Can you retype, word for word, the part of the swine flu post that opens with the words containing "Last night I" and closes with "be swiney together."?

=== Text provided ===

I think I have the swine flu.
Last night I had an overwhelming desire to treat myself to a mud mask... and so I did.
Now this morning I'm feeling all swiney and what not. My eyes are puffy; my hair is unruly; I feel tired. I was going to fix some bacon for breakfast but when I opened the butcher paper, I inexplicably started to cry and shake my fist at God screaming, "Why? Elmer was one of the good ones!"
I often snort when I laugh. It's an embarrassing life long thing which means I've actually been coming down with the swine flu for more than thirty years. I expect my case will be the most severe ever and scientists will want to study me. Hopefully they'll also want to talk to The Today Show about it because I would enjoy being interviewed by Matt Lauer.
I'll probably lick him so we can be swiney together.
I don't have a fever yet, but I feel quite pre-feverish so I'm certain I'll have one at some point. I'm not sure if vomiting and diarrhea are symptoms of the swine flu but I am hoping so. I need to lose 10 pounds and I'd prefer to do it without bending at the waist or giving up ice cream.
My glands are definitely sort of a little swollen, my ear lobes are burning, my fingers feel plump, my elbows are dry, I can't say phenopropanolamine and my coffee tastes funny. There is no real pain to speak of but that probably has something to do with the handful of preventative pain pills I took that were left over from Mr. Man's last back surgery. I chased them with tequila just to be sure. No sense in risking my health.
Naturally I'm calling in sick to work today. The CDC did say to stay home if you are feeling icky in anyway plus I have an overwhelming desire to avoid showering and just wallow around. If you feel that way you should probably join me and do the same. Oink.

=== Stored data ===

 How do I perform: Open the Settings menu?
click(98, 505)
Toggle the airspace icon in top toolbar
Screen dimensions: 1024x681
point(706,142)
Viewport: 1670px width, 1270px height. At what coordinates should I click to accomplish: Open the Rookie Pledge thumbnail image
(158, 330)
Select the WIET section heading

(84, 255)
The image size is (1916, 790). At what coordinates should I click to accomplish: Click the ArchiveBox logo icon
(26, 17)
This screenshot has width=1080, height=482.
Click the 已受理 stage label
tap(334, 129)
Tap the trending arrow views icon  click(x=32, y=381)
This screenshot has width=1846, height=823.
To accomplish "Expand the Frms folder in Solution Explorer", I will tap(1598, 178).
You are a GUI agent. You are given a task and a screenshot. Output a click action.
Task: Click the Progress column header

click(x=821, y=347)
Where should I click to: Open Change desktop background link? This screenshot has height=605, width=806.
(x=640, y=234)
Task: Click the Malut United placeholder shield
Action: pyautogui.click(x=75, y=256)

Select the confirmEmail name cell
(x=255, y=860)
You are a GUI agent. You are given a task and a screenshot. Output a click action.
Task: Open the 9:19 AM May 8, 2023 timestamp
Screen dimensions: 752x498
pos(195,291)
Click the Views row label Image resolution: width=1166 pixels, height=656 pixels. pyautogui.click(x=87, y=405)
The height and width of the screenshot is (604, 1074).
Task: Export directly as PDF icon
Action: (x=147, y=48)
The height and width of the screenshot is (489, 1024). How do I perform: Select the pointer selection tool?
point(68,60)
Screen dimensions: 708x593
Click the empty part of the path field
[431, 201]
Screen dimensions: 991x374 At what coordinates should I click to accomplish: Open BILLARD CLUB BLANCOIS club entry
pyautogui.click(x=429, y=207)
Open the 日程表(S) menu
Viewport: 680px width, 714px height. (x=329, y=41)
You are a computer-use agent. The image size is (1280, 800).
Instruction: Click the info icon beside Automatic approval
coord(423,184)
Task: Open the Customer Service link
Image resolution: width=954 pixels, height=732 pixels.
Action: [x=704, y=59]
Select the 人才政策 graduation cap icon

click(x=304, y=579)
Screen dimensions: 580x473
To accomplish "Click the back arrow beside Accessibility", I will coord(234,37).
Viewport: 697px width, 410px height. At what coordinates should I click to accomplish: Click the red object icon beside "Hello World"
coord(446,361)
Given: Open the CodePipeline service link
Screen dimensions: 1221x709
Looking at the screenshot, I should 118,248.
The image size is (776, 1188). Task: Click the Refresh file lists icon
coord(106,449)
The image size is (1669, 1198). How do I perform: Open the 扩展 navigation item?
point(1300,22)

===

Your response |
Last night I had an overwhelming desire to treat myself to a mud mask... and so I did.
Now this morning I'm feeling all swiney and what not. My eyes are puffy; my hair is unruly; I feel tired. I was going to fix some bacon for breakfast but when I opened the butcher paper, I inexplicably started to cry and shake my fist at God screaming, "Why? Elmer was one of the good ones!"
I often snort when I laugh. It's an embarrassing life long thing which means I've actually been coming down with the swine flu for more than thirty years. I expect my case will be the most severe ever and scientists will want to study me. Hopefully they'll also want to talk to The Today Show about it because I would enjoy being interviewed by Matt Lauer.
I'll probably lick him so we can be swiney together.